— Problem to solve —
What is needed is an exact copy of the data that follows.

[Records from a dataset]
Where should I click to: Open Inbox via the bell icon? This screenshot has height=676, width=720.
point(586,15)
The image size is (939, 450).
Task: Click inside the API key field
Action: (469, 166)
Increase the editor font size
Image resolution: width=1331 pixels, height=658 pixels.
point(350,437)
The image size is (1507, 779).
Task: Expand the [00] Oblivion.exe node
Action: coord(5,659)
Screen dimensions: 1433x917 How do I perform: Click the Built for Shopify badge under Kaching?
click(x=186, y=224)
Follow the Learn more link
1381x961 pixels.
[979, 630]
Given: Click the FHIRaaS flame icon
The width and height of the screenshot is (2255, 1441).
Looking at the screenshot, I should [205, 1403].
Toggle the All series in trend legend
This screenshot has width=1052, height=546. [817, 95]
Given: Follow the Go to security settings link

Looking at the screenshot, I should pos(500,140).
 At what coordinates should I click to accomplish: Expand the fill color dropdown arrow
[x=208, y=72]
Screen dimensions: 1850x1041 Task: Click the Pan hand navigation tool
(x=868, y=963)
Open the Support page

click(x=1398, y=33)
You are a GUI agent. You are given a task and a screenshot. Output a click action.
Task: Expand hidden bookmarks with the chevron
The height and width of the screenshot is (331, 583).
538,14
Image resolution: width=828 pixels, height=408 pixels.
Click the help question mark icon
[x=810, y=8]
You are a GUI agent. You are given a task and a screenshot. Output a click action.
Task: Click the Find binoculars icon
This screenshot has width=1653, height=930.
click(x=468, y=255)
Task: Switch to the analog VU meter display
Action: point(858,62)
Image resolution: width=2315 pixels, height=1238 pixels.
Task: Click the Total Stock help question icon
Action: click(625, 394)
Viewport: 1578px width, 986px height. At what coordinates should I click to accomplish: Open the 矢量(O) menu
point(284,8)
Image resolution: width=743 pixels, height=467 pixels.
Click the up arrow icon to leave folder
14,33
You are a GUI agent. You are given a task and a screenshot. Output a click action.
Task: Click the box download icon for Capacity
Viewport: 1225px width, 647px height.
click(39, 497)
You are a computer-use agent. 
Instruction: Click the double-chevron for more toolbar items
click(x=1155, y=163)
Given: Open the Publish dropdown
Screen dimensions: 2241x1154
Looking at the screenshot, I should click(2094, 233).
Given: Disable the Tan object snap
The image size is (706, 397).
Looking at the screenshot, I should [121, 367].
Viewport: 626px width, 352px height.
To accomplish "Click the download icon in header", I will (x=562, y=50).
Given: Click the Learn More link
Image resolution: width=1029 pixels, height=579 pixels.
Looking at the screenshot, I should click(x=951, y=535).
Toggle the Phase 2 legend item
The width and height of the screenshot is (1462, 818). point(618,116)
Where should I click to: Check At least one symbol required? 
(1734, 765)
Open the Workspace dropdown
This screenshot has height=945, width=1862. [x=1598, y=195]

— Answer to this problem —
Where should I click to: Open Inbox via the bell icon? This screenshot has height=676, width=720.
point(586,15)
The image size is (939, 450).
Task: Click inside the API key field
Action: (469, 166)
Increase the editor font size
Image resolution: width=1331 pixels, height=658 pixels.
point(350,437)
The image size is (1507, 779).
Task: Expand the [00] Oblivion.exe node
Action: coord(5,659)
Screen dimensions: 1433x917 How do I perform: Click the Built for Shopify badge under Kaching?
click(x=186, y=224)
Follow the Learn more link
1381x961 pixels.
[979, 630]
Given: Click the FHIRaaS flame icon
The width and height of the screenshot is (2255, 1441).
Looking at the screenshot, I should [205, 1403].
Toggle the All series in trend legend
This screenshot has width=1052, height=546. [817, 95]
Given: Follow the Go to security settings link

Looking at the screenshot, I should pos(500,140).
 At what coordinates should I click to accomplish: Expand the fill color dropdown arrow
[x=208, y=72]
Screen dimensions: 1850x1041 Task: Click the Pan hand navigation tool
(x=868, y=963)
Open the Support page

click(x=1398, y=33)
You are a GUI agent. You are given a task and a screenshot. Output a click action.
Task: Expand hidden bookmarks with the chevron
The height and width of the screenshot is (331, 583).
538,14
Image resolution: width=828 pixels, height=408 pixels.
Click the help question mark icon
[x=810, y=8]
You are a GUI agent. You are given a task and a screenshot. Output a click action.
Task: Click the Find binoculars icon
This screenshot has width=1653, height=930.
click(x=468, y=255)
Task: Switch to the analog VU meter display
Action: point(858,62)
Image resolution: width=2315 pixels, height=1238 pixels.
Task: Click the Total Stock help question icon
Action: click(625, 394)
Viewport: 1578px width, 986px height. At what coordinates should I click to accomplish: Open the 矢量(O) menu
point(284,8)
Image resolution: width=743 pixels, height=467 pixels.
Click the up arrow icon to leave folder
14,33
You are a GUI agent. You are given a task and a screenshot. Output a click action.
Task: Click the box download icon for Capacity
Viewport: 1225px width, 647px height.
click(39, 497)
You are a computer-use agent. 
Instruction: Click the double-chevron for more toolbar items
click(x=1155, y=163)
Given: Open the Publish dropdown
Screen dimensions: 2241x1154
Looking at the screenshot, I should click(2094, 233).
Given: Disable the Tan object snap
The image size is (706, 397).
Looking at the screenshot, I should [121, 367].
Viewport: 626px width, 352px height.
To accomplish "Click the download icon in header", I will (x=562, y=50).
Given: Click the Learn More link
Image resolution: width=1029 pixels, height=579 pixels.
Looking at the screenshot, I should click(x=951, y=535).
Toggle the Phase 2 legend item
The width and height of the screenshot is (1462, 818). point(618,116)
Where should I click to: Check At least one symbol required? 
(1734, 765)
Open the Workspace dropdown
This screenshot has height=945, width=1862. [x=1598, y=195]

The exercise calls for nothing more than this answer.